JEE Main Maths: Algebra (Inequalities) questions with solutions

Q1. Solve over the real numbers: (x² + 4x + 4)/(2x² - x - 1) < 0.

1. (-1/2, 1), x != -2
2. (-infinity, -2) U (-2, -1/2)
3. (-1/2, 1)
4. (-2, 1)

Answer: (-1/2, 1), x != -2

Numerator = (x+2)² >= 0, zero only at x = -2. Denominator = 2x² - x - 1 = (2x+1)(x-1), roots at x = -1/2 and x = 1. The fraction is < 0 only when numerator > 0 and denominator < 0. Numerator > 0 for x != -2. Denominator < 0 between its roots: -1/2 < x < 1. Exclude x = -2 (it lies outside this interval anyway, but in general the numerator zero must be excluded). So solution = (-1/2, 1) with x != -2; since -2 is not in (-1/2,1) the set is effectively (-1/2, 1). The form listed as the answer keeps the x != -2 condition explicit.

Q2. Solve the inequality x⁴ - 5x² + 4 < 0 over the real numbers.

1. (-2, -1) union (1, 2)
2. (-1, 1)
3. (-2, 2)
4. (-inf, -2) union (2, inf)

Answer: (-2, -1) union (1, 2)

Factor as (x² - 1)(x² - 4) = (x-1)(x+1)(x-2)(x+2). The product is negative between consecutive roots. With roots at -2, -1, 1, 2, the expression is negative on (-2, -1) and (1, 2).

Q3. Find all real x satisfying the double inequality 7 - 3x < x - 1 <= 2x + 9.

1. x > 2
2. -10 <= x < 2
3. x in (2, infinity) and x >= -10, i.e. x > 2
4. x <= -10

Answer: x > 2

Solve each part separately. The left inequality yields x > 2; the right yields x >= -10. The intersection of x > 2 and x >= -10 is x > 2.
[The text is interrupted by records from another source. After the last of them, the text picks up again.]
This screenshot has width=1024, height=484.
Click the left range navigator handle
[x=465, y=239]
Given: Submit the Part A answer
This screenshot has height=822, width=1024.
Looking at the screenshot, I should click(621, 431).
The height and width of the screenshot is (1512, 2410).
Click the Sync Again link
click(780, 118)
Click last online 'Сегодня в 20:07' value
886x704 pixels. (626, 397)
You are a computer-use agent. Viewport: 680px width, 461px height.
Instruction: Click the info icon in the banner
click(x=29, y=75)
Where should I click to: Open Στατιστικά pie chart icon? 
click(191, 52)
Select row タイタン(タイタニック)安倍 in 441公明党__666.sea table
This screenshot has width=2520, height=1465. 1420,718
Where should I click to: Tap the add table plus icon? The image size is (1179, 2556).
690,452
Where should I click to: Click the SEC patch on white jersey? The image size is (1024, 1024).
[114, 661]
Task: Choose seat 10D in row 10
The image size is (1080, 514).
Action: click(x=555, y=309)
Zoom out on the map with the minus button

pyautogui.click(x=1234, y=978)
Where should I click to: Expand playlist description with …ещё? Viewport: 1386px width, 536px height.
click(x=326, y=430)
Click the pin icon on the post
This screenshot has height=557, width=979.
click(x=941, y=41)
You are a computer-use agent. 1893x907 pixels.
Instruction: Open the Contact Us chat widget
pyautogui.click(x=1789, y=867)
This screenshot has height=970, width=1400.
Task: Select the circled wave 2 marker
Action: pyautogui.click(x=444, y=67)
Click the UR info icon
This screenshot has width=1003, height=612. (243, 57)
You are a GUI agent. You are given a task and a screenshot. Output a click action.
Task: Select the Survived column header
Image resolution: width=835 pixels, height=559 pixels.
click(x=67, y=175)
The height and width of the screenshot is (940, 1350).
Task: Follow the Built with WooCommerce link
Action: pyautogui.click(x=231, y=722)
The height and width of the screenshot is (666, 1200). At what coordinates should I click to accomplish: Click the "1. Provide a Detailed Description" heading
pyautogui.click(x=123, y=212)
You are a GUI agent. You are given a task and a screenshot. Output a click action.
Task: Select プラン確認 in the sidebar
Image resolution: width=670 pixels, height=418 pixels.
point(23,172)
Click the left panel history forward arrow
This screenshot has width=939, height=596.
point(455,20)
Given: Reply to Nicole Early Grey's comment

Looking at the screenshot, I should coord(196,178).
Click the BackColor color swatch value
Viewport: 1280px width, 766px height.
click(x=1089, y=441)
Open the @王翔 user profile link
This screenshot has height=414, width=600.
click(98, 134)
Q4. Solve over the real numbers: (3x - 1)/(4x + 1) <= 0.

1. x in (-1/4, 1/3]
2. x in [-1/4, 1/3]
3. x in (-1/3, 1/4]
4. x in (-infinity, -1/4) U [1/3, infinity)

Answer: x in (-1/4, 1/3]

The expression is non-positive between the root of the numerator and the value making the denominator zero. Numerator zero at x = 1/3 is allowed (gives 0). Denominator zero at x = -1/4 is excluded. Sign analysis shows the fraction is negative on (-1/4, 1/3), giving the solution (-1/4, 1/3].